Participants 133 women were randomized: 31 were randomized to no closure of the subcutaneous fat layer and skin closure with staples, 33 women to no closure of the subcutaneous fat layer and skin closure with suture, 35 to closure of the subcutaneous fat layer and skin closure with staples and 33 to closure of the subcutaneous fat layer with and skin closure with suture.
Women older than 18 years undergoing a first caesarean delivery via Pfannenstiel were eligible.
Exclusion criteria: previous abdominal operation, diabetes or signs of infection during delivery.
Interventions Staples (n = 66) versus 3‐0 subcuticular poliglecaprone (Monocryl) suture (n = 66); and closure versus non‐closure of subcutaneous space.
Outcomes Primary: skin scar cosmesis at 6 months.
Notes The authors provided additional information for inclusion in this review as only the abstract had been published thus far. Antibiotic prophylaxis was administered after delivery of the baby. Staples were removed on postoperative day 7. For the purpose of this analysis, data from those closed with staples were combined and those closed with suture were combined, regardless of closure or non‐closure of the subcutaneous space.
Conducted from February 2007 to October 2008.
Risk of bias
Bias Authors' judgement Support for judgement
Random sequence generation (selection bias) Low risk Factorial design with 2 comparisons of 2 interventions, so each woman was randomized twice: 1) closure versus no closure of the subcutaneous fat layer, and 2) skin closure with staples versus intracutaneous skin closure.
Allocation concealment (selection bias) Low risk Sealed envelope.
Blinding (performance bias and detection bias) 
 All outcomes Low risk Cosmetic outcome evaluated by blinded observer and by non‐blinded participants.
Incomplete outcome data (attrition bias) 
 All outcomes Low risk Number of dropouts stated: allocation code was lost for 1 woman, 3 women were excluded (after randomization) as they would not have been eligible (secondary to diabetes) and 5 women were lost to follow‐up, so 124 women were analyzed.
Selective reporting (reporting bias) Low risk Pre‐specified outcomes were stated.
Other bias Low risk No other potential sources of bias identified.

Roungsipragarn 2001.

Methods Randomized controlled trial.
Polyglycolyc acid suture versus nylon suture.
Participants 80 women undergoing caesarean were randomized.
62 completed the trial: 32 were closed with polyglycolic acid suture and 30 with interrupted nylon suture.
Exclusion criteria: not listed.
Interventions 2‐0 polyglycolic acid suture versus transverse interrupted 0‐nylon suture.
Outcomes Primary: skin scar hypertrophy at 6 months.
Notes Did not evaluate staples.
Period of enrollment is unclear.
Risk of bias
Bias Authors' judgement Support for judgement
Random sequence generation (selection bias) Unclear risk Random‐sequence generation not described.
Allocation concealment (selection bias) Unclear risk Allocation concealment not described.
Blinding (performance bias and detection bias) 
 All outcomes Unclear risk Not described.
Incomplete outcome data (attrition bias) 
 All outcomes Unclear risk 80 women entered the study and 62 completed the trial.

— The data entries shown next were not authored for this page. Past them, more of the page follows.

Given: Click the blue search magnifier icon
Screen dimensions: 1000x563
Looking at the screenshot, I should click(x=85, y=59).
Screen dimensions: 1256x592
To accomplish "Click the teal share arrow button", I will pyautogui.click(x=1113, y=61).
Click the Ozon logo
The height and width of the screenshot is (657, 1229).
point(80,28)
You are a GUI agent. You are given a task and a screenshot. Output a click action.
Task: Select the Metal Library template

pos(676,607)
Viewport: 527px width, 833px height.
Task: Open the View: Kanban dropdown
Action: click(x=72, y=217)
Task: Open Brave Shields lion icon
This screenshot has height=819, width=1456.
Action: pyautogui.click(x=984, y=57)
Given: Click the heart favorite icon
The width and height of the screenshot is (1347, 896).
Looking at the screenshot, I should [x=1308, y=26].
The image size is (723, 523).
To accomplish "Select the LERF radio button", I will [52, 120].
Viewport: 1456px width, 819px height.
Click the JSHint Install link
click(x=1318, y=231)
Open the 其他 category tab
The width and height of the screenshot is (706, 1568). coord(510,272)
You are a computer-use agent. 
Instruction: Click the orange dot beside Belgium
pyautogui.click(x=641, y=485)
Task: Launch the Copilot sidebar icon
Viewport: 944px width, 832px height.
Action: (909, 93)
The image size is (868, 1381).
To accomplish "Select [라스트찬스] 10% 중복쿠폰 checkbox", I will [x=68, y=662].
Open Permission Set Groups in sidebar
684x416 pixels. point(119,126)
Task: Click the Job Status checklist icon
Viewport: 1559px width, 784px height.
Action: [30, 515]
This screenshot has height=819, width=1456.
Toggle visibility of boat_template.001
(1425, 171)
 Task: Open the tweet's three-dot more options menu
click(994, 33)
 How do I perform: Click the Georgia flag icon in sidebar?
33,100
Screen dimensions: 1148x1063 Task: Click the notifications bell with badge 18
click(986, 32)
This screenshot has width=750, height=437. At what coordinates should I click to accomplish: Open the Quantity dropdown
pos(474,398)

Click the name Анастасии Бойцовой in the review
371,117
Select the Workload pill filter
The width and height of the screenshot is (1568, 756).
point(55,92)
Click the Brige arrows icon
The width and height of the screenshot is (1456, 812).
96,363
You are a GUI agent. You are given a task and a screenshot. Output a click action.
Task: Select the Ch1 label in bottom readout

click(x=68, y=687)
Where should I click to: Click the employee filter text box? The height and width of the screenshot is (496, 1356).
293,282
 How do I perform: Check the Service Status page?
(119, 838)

No additional information provided.
Selective reporting (reporting bias) Low risk Pre‐specified outcomes were stated.
Other bias Low risk No other potential sources of bias identified.

Rousseau 2009.

Methods Randomized controlled trial.
Staples versus absorbable subcuticular suture.
Participants 101 women undergoing caesarean were randomized: 49 to staples and 52 to suture.
9 women were lost to follow‐up: 4 from the staple group and 5 from the suture group.
Exclusion criteria: non‐Pfannenstiel incisions, diabetes mellitus, BMI > 35, alcohol or drug abuse, contraindication to NSAID use postoperatively.
Interventions Surgical staples versus 4‐0 subcuticular poliglecaprone (Monocryl) suture.
Outcomes Primary: compared postoperative pain immediately and at 6 weeks postpartum.
Notes Conducted from February 2007 to January 2008.
Risk of bias
Bias Authors' judgement Support for judgement
Random sequence generation (selection bias) Low risk Computer‐generated random number table in a block size of 8. Stratification based on primary or repeat caesarean.
Allocation concealment (selection bias) Low risk Placed in opaque, sealed envelopes.
Blinding (performance bias and detection bias) 
 All outcomes Low risk Cosmetic outcome evaluated by blinded observers. Pain was assessed by unblinded participants.
Incomplete outcome data (attrition bias) 
 All outcomes Low risk Number of dropouts stated: 9 women were lost to follow‐up, but included in the analysis.
Selective reporting (reporting bias) Low risk Pre‐specified outcomes were stated.
Other bias Low risk No other potential sources of bias identified.

Tan 2008.

Methods Randomized controlled trial.
Absorbable monofilament poliglecaprone suture versus non‐absorbable monofilament polypropylene suture.
Participants 213 women undergoing caesarean were randomized: 107 were randomized to the polypropylene 
 (non‐absorbable) suture and 106 to the poliglecaprone (absorbable) suture.
Inclusion criteria: women without an abdominal scar who were scheduled to undergo benign gynecologic surgery or caesarean delivery using a Pfannenstiel incision.
Interventions Absorbable monofilament poliglecaprone suture versus non‐absorbable monofilament polypropylene suture.
Outcomes Primary: wound experience as measured on a 10‐point VAS scale at weeks 1 and 4 postoperatively.
Notes Conducted from April 2006 and December 20078.
Does not present information for caesarean surgeries separately, so data were not included in data analysis for this review.
Risk of bias
Bias Authors' judgement Support for judgement
Random sequence generation (selection bias) Low risk Computer‐generated randomization in blocks of 10.
Allocation concealment (selection bias) Low risk Sealed and sequentially numbered opaque envelopes containing suture packets were prepared.
Blinding (performance bias and detection bias) 
 All outcomes Unclear risk Participants were not blinded. It is unclear if providers who assessed wound infection were blinded.
Incomplete outcome data (attrition bias) 
 All outcomes High risk At 1 week postoperatively, 145/213 women were evaluated. At 4 weeks, 97/213 women were evaluated.
Selective reporting (reporting bias) Low risk Pre‐specified outcomes were stated.
Other bias Low risk No other potential sources of bias identified.

BMI: body mass index 
 NSAID: non‐steroidal anti‐inflammatory DRUG 
 OSAS: Observer Scar Assessment Scale 
 PDS: polydiaxanone suture

POSAS: Patient and Observer Scar Assessment Scale 
 PSAS: Patient Scar Assessment Scale 
 VAS: visual analogue scale

Characteristics of excluded studies [ordered by study ID]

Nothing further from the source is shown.